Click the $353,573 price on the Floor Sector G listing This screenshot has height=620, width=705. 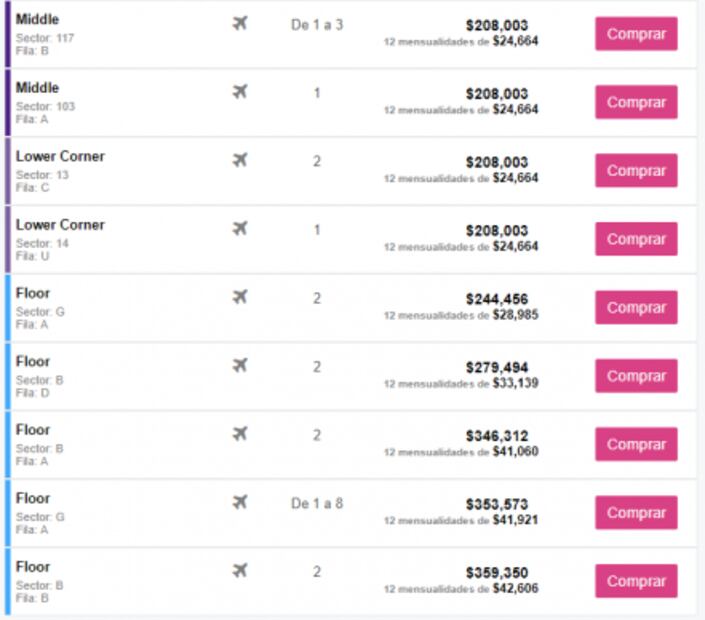coord(497,504)
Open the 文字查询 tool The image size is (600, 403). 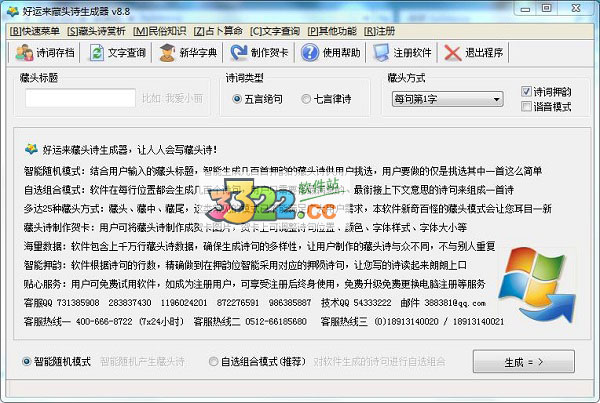tap(96, 53)
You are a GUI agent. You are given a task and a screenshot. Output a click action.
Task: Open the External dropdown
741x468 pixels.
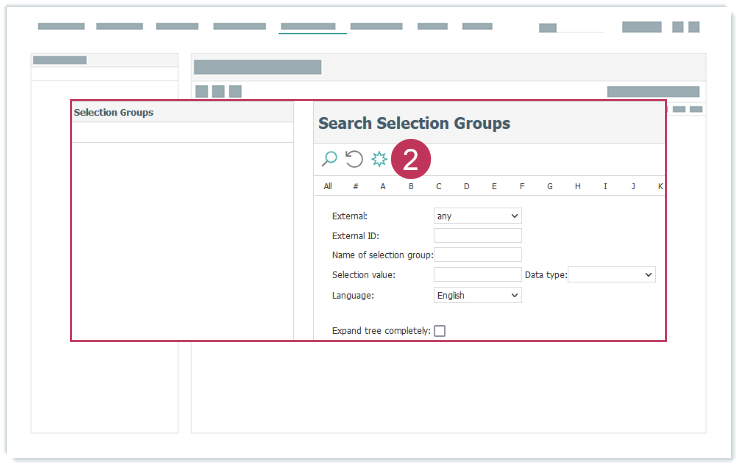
------------------------------
(EXERCISE OBJECTIVE) Take the line with "Task: Open the External dropdown" and every line after it through the end of the data, and write only them out exactly, leaving out the pictures.

(RESULT OF THE TASK)
Task: Open the External dropdown
741x468 pixels.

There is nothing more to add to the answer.